Mais cette illustration presque didactique de l’arrivée au pouvoir d’un régime raciste est parcourue dans son final d’éléments narratifs dédouanant certains acteurs de l’histoire. Il est en effet question d’un complot (imaginé à partir d’un fait historique remanié pour la cause du récit) qui suggère que ceux-ci n’étaient que les pions d’une machination qu’ils voulaient atténuer ou dont ils n’avaient pas connaissance. Cela ternit un peu la démonstration.

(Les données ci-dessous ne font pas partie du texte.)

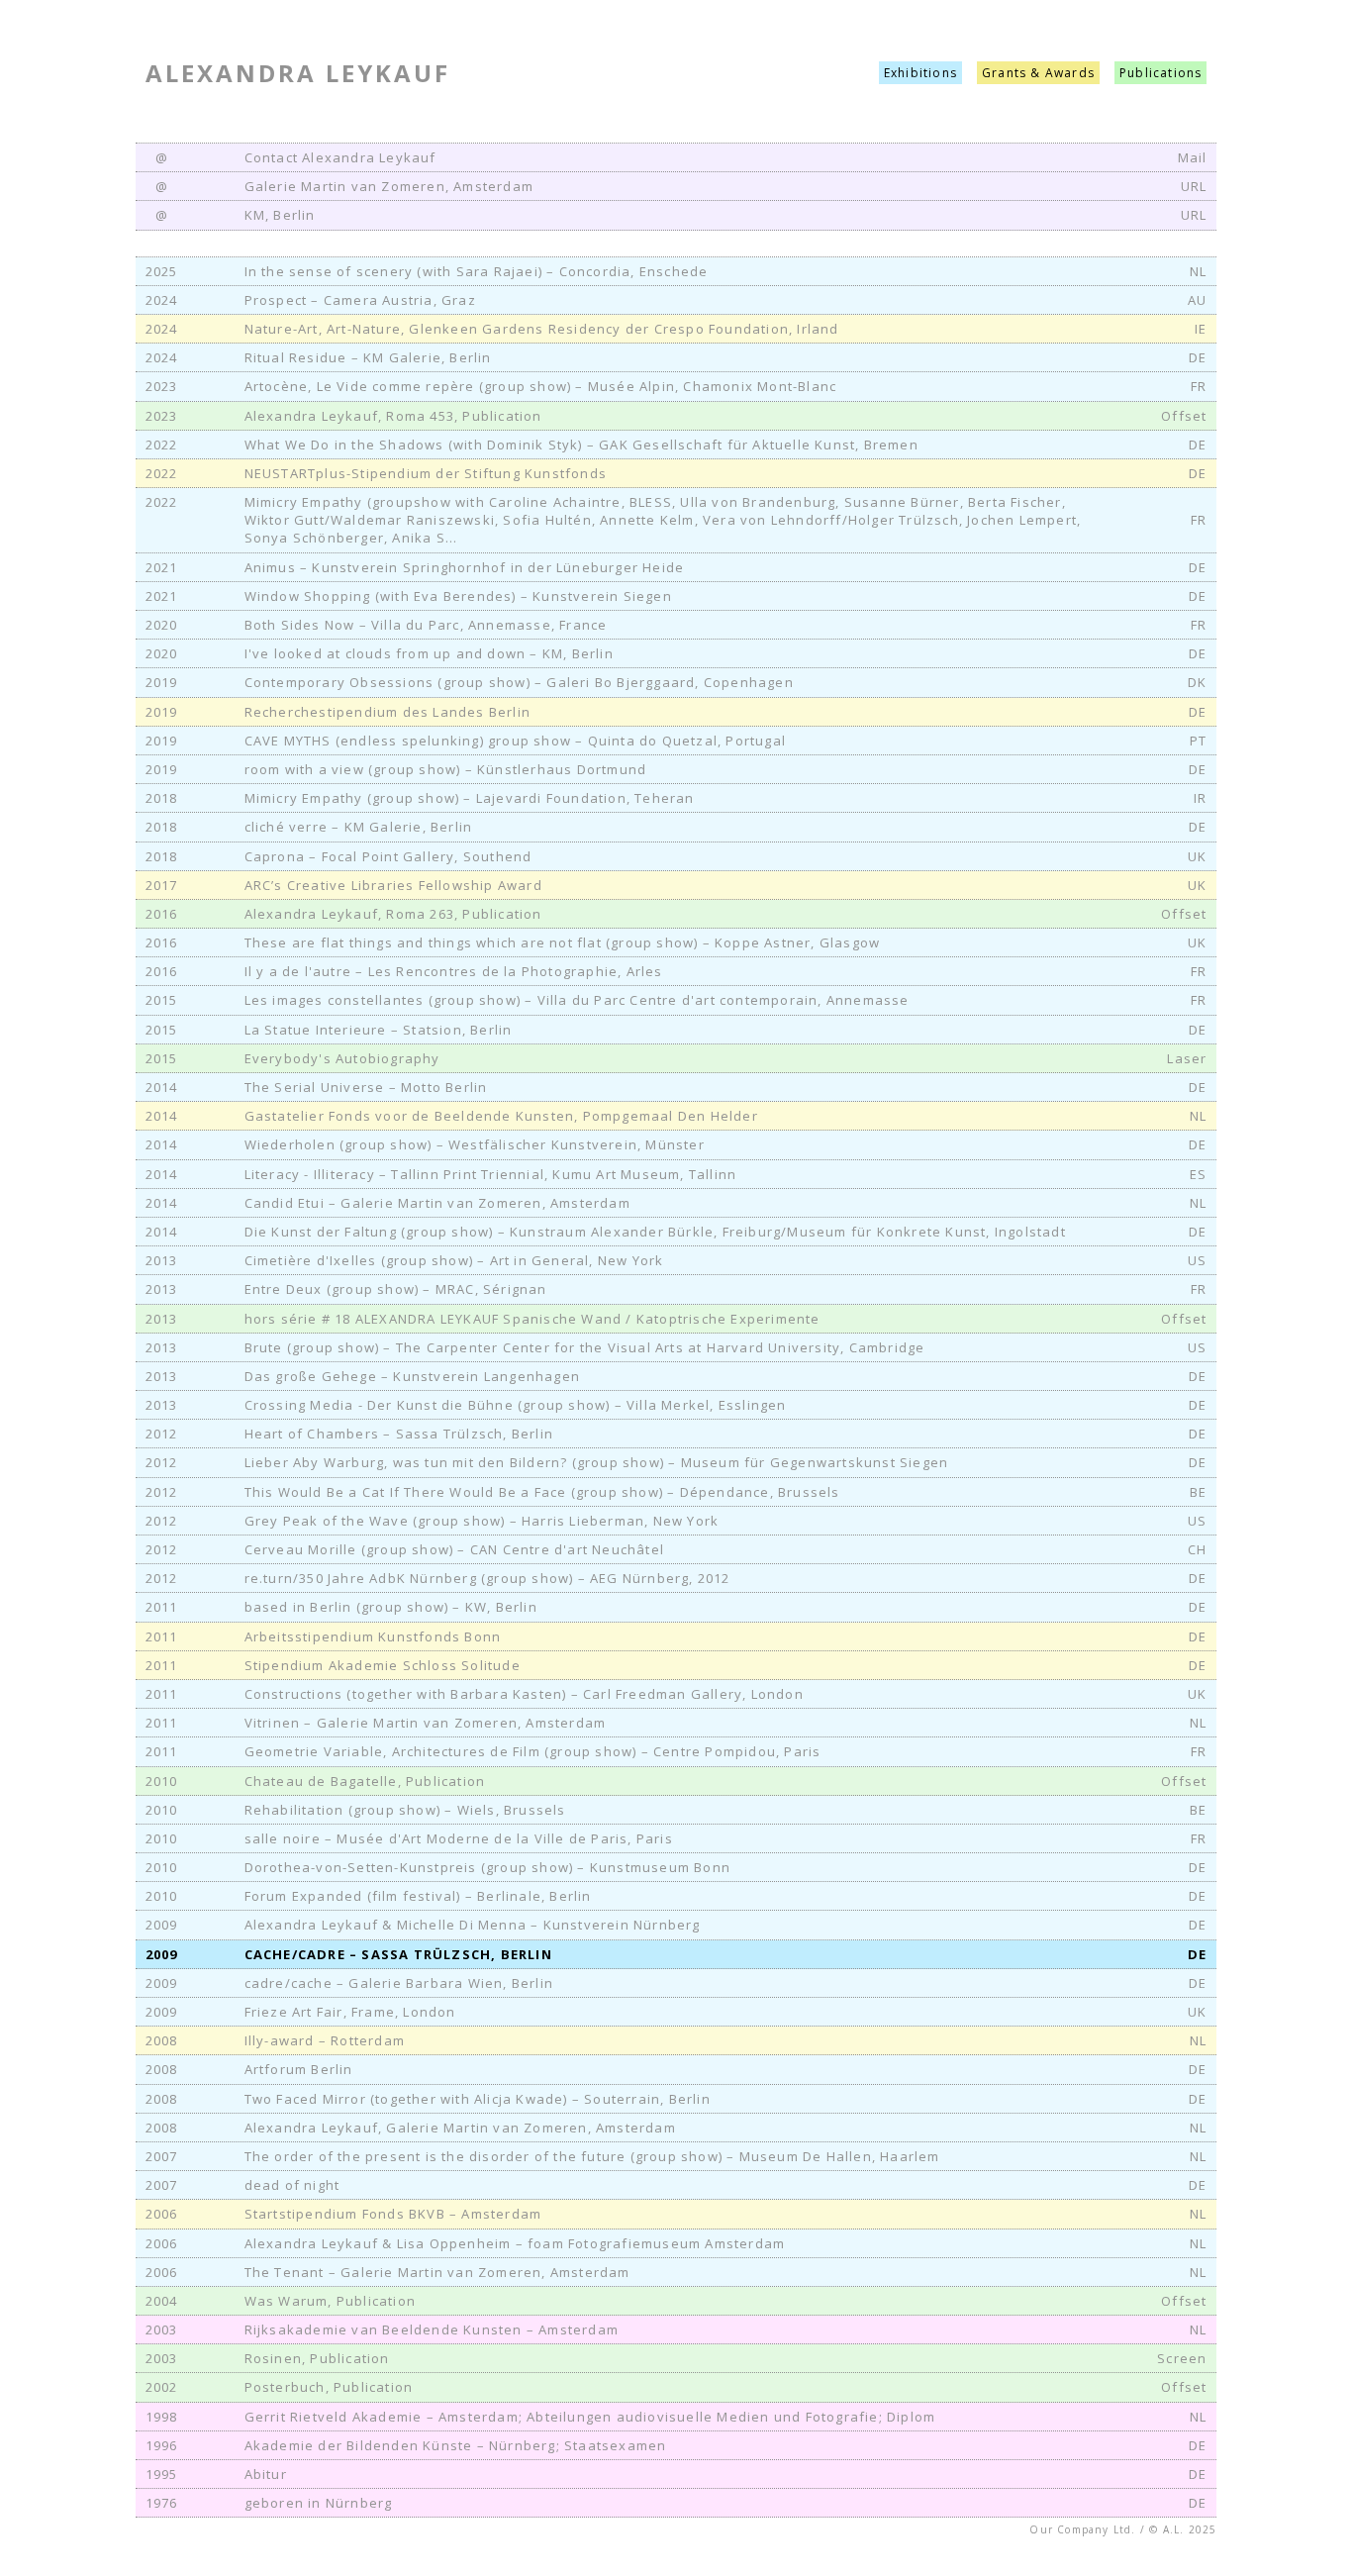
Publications (1160, 72)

Porté par une mise en scène assez virtuose sans jamais être excessive dans ses effets et une direction d’acteurs toujours aussi exceptionnelle, on peut affirmer que Simon a toutefois réussi son pari. Et si le sujet fait froid dans le dos, venant d’un auteur très lucide sur la nature humaine et ses faiblesses, l’avertissement qu’il nous lance est sans appel.